ORLANDO, Fla.—The tale of the large, established enterprise IT vendor in the 21st century is now quite familiar. Enterprise resource planning giant SAP made sure it stuck to the story line at its Sapphire user group conference here this week.
Digital transformation? Check. Modernizing data centers and applications? Check. Having the cloud your way? Check. If you substitute the marketing tag line "S/4HANA is the digital core of your enterprise" for "the year of all-flash storage," SAP could be EMC.
SAP, EMC and the other usual suspects are all saying the same things. They are in the fight for their lives to win and keep enterprise IT customers. That's because they are scrambling for a market that is shrinking and being disrupted by cloud computing.
SAP's effort in the cloud, the HANA Cloud Platform (HCP), "is the key to the company's future—it is that simple," said SAP Enterprise Platform President Steve Lucas. He's right, because the company is all-in on the HANA in-memory platform, S/4HANA ERP applications and HCP. There is no turning back for SAP or its customers.
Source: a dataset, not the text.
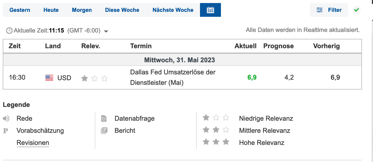Open the calendar date picker icon
The width and height of the screenshot is (373, 162).
(x=210, y=10)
As much as SAP and the other established vendors want new customers, the battle is much more about retaining current ones. That is evident in Oracle's cloud strategy. The good news for SAP is its customers don't always have a viable choice of moving to another vendor or provider. ERP is not something you "lift and shift" to the cloud. Customers are "stuck" unless SAP really screws up.
Keeping Up With the Amazons
That said, cloud-centric challengers Salesforce and Workday are predicting the inevitable demise of SAP. Salesforce CEO Marc Benioff this week said Oracle and SAP are doing poorly in the cloud because "they just have not been able to make that transformation that we've made."
That's not a fair comparison, since Salesforce was born as software as a service and SAP was born in the mainframe. In many organizations, SAP is entrenched and highly customized. In reality, SAP is making a bigger transformation than Salesforce ever will and has to approach the cloud differently.
SAP's strategy actually gives it a big advantage as it works to convert itself and its customers to the cloud. It starts with the data in the HANA in-memory database and builds out from there. The new "spring edition" of the HANA Cloud Platform is the kernel of SAP's modernization efforts, building on top of open platforms Cloud Foundry and eventually OpenStack. Access to the ERP applications is enabled by the new SAP API Business Hub.
SAP's other big advantage is that so many of the most important businesses and systems already run on SAP, giving it the first crack at the cloud business of those customers. HANA also has become important enough in the ongoing sustainability of its customers that rather than keep up with Amazon, AWS has to keep up with SAP. This week, AWS announced a new instance type named "X1," which was developed to meet the requirements of running HANA in the cloud.